FY22-Q2: Establish Error Budgets as group level PIs for all Ops groups
Description
Establish sensing mechanisms for SaaS availability within Ops product groups.
Goals:
- Add appropriate Error Budget dashboards to team PIs (in handbook page)
- Validate dashboards are configured to provide a meaningful signal to the group.
- Document in handbook how Error Budgets are used in team process for prioritization, etc.
More context in handbook at: https://about.gitlab.com/handbook/engineering/development/ops/#error-budgets
More Info
In FY22-Q2 we are adopting Error Budgets as Performance Indicators for stage groups.
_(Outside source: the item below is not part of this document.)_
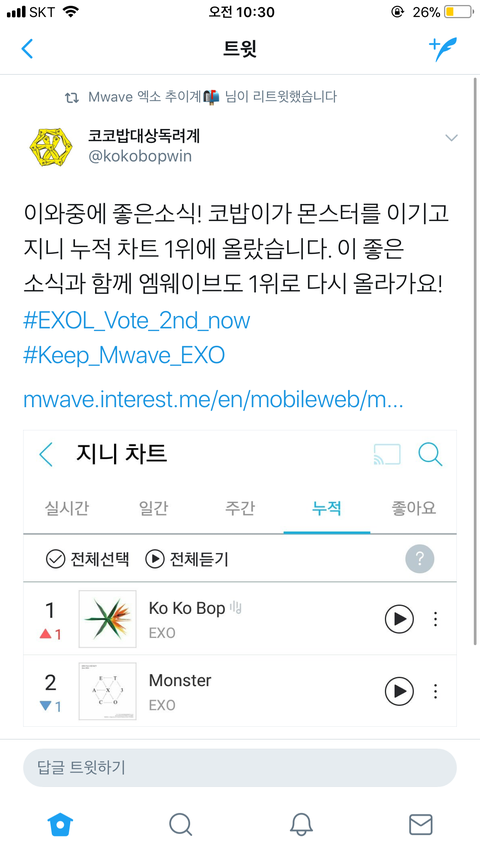480x853 pixels.
Task: Tap the search magnifier in Genie chart image
Action: pyautogui.click(x=430, y=454)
A key tool is the stage group dashboard, for example the is the Package Group's dashboard: https://dashboards.gitlab.net/d/stage-groups-package/stage-groups-group-dashboard-package-package?orgId=1. When look at the dashboard, a team member can quickly establish whether the error budget is being exceeded or not. As desicribed in the documentation, our error budget is made up of our Apdex performance as well as our error rate.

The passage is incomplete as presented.